避難所の中では、みんな一様に疲れた顔をしている。泣いている人、茫然としてい人、怒鳴っている人様々だった。
携帯を見ると、被災してから2時間あまりの時間が経っていた。たった2時間前にはいつもの日常があったのに。
私は、なくしたもの大きさに茫然とした。しっかりしないといけないのに、疲れたのか頭がぼーっとしている。これからどうなるんだろう。結さんは、携帯で情報の検索をしていた。
隣の家族の子供が、お腹が空いたと泣いている。そういえば私も今日はまだご飯食べてなかった。ショックと緊張で空腹など考えなかった。

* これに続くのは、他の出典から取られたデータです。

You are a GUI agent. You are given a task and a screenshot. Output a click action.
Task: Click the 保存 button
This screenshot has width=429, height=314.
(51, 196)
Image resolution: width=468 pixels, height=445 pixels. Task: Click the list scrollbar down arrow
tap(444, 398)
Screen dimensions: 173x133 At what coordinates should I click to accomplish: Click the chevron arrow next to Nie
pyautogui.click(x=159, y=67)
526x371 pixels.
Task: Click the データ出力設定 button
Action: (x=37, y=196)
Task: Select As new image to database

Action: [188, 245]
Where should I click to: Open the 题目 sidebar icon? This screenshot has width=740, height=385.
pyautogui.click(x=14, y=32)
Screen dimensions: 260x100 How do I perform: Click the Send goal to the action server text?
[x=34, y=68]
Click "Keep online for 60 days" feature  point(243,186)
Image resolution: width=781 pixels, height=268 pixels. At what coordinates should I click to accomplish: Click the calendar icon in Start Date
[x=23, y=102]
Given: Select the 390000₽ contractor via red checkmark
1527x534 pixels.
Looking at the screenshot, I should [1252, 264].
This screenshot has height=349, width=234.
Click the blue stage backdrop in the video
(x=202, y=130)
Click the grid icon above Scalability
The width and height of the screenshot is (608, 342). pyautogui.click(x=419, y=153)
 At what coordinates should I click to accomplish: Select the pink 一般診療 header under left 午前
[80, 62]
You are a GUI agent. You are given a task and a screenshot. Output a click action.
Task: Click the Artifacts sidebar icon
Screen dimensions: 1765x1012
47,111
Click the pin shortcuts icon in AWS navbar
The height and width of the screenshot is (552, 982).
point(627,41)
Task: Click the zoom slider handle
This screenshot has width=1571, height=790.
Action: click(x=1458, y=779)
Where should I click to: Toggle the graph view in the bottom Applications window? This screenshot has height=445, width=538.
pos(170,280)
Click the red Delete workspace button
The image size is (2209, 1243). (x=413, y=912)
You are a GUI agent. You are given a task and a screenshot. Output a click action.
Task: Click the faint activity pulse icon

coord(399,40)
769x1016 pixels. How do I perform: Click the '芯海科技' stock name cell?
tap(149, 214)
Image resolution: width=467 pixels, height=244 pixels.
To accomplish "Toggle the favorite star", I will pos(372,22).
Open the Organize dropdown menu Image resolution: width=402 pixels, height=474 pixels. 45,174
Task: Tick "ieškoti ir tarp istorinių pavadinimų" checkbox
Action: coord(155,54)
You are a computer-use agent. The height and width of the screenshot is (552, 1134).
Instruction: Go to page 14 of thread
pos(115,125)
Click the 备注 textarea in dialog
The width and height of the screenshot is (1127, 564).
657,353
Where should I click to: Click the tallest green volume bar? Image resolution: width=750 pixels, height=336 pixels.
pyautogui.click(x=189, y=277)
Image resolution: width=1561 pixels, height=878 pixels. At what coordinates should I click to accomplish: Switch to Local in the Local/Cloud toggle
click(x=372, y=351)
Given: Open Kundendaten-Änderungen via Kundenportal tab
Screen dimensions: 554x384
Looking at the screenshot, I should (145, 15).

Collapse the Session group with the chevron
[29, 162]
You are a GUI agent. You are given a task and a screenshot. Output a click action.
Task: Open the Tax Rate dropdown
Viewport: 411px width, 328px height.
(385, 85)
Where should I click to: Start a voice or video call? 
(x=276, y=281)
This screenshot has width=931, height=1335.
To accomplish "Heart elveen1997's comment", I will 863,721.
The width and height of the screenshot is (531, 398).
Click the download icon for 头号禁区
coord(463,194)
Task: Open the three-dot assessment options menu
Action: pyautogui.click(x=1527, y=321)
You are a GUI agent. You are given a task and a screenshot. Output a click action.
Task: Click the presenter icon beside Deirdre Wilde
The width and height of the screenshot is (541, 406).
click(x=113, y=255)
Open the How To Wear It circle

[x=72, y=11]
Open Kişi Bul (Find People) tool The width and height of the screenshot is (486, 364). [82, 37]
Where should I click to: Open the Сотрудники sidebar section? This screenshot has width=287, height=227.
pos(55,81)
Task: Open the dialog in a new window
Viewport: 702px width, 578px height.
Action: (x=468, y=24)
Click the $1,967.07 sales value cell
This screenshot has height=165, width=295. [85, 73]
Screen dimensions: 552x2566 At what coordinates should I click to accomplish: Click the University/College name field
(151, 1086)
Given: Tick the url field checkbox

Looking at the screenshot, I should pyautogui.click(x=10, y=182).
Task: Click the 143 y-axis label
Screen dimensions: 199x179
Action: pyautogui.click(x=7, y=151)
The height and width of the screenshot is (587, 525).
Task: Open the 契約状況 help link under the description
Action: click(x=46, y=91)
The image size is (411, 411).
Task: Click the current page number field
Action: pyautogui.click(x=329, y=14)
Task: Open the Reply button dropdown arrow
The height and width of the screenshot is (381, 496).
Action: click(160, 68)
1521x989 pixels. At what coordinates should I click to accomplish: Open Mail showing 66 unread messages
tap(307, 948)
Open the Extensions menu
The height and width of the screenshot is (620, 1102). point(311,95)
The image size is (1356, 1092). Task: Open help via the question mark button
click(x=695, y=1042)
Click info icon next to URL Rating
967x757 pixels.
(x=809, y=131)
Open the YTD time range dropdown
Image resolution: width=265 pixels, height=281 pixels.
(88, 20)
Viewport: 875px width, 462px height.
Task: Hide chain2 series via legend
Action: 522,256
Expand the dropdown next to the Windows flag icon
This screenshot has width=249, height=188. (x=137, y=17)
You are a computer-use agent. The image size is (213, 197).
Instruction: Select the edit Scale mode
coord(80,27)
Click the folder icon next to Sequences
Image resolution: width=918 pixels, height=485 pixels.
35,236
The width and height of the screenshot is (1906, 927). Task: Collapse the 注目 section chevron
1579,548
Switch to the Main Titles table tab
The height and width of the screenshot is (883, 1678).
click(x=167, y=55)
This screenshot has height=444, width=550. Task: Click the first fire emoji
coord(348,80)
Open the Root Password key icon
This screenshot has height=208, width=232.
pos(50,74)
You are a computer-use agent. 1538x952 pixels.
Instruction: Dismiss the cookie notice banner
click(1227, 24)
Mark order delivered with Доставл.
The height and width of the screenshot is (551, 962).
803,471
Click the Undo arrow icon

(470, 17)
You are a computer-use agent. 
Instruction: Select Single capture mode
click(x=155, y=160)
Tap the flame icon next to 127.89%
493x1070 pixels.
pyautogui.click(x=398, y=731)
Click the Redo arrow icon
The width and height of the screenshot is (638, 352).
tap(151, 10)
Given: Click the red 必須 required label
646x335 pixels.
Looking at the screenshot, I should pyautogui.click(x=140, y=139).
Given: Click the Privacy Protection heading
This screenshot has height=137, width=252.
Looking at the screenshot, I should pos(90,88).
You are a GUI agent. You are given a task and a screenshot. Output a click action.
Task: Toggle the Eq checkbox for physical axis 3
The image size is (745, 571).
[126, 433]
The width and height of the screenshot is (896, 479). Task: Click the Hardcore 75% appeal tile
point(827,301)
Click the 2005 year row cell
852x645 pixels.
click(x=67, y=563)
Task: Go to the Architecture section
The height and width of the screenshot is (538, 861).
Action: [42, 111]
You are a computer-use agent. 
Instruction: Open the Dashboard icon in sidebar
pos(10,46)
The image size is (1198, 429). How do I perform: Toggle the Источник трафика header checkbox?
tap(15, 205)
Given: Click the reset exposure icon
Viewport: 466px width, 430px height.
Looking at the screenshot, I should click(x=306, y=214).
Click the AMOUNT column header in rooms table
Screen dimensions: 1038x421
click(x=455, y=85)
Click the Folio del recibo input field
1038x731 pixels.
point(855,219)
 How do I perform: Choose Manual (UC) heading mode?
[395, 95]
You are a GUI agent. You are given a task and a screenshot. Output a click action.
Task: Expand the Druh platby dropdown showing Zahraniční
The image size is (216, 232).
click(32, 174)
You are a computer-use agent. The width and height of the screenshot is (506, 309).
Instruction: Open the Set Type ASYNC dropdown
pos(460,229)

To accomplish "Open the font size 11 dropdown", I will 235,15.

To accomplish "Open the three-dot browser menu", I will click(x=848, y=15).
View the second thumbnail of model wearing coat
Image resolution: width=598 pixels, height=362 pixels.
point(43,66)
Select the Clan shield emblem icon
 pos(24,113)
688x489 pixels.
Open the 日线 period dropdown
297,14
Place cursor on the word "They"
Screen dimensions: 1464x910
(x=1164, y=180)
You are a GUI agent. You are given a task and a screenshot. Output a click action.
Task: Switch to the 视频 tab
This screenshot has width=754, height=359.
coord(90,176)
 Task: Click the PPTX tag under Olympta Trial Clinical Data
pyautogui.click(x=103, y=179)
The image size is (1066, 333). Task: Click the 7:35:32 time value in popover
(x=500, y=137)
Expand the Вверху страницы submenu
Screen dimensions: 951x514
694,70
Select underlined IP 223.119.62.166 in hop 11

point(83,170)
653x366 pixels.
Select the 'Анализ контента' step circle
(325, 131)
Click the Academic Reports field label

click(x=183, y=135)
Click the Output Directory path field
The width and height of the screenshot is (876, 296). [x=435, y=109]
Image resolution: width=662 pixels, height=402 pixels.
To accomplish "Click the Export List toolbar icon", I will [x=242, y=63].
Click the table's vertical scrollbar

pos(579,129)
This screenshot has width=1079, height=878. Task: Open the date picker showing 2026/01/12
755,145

私と結さんは持ってきた段ボールを下にひいて座った。冷たい床にそのまま座らずに済み、ありがたく思います。
私
ご飯やお水はいつ配布されるんでしょうか?
結さん
今日は無理なんじゃないでしょうか。
私
えっ、ないんですか?
結さん
ここは小学校併設ですから防災備蓄は小学校のものがあるはずですが、避難所管理体制が出来てからだと思います。避難所で生活する人の人数など、長期対応を考えていかないといけません。近隣の県からの援助物資が届いたり、避難所の皆様が協力して備蓄のコメなどを炊き出しという形がとられるようです。
結さん
東日本震災でも、当初の3 日は1日1回、1個のおにぎりだったそうです。首都直下地震では大量の避難者で食品も大量に不足すると考えられていますから。もっと時間がかかるかもしれません。
私
そうなんですね…。でもちょうど実家から食べ物が届いたところだったから、家に帰れば食料は大丈夫だと思います。
私
あ!でも、そういえば停電してるんだった。冷蔵庫、大丈夫かな…。
手持ちのスナックを二人で分けて食べることに。
結さん
少し食べておきましょう。
口が渇いているから、お菓子が呑み込みにくい。水も限られているし、トイレに行きたくなると困るので小量だけ水分を取った。
結さん
水分はこまめにきちんととりましょう。水分をとれないと、脱水症状がでると、危険ですから。
携帯での情報検索を終えた結さんが、言った。
結さん
ちょっと色々聞いてきますね。場所取りも重要なので、ここで待っててもらっていいですか?
私
わかりました。ここで待っていますね。
少しすると結さんが戻ってきた。
結さん
近くで小さい火災があったようですが鎮火したようです。ほかは今のところ火災の情報はないようです。良かったですね。
結さん
あと、やはり今日は食事や水は配れないそうです。みんなショックでお腹もすかないでしょうからまだ大丈夫でしょう。明日には、自宅に戻る人もいるので、避難所での居住者が決まってきたら、みんなに手伝ってもらっての炊き出しが始まるでしょうとのことです。
結さん
今のうちにトイレに変わりばんこに行ってきましょう。まだ大丈夫だと思いますが、3時間ぐらい過ぎるとトイレに行きたくなりますから。先に行ってください。まだ仮設トイレがなく、トイレの数が少ないので。
私
わかりました、急いで行ってきますね。
結さん
体育館のあちらの横だそうです。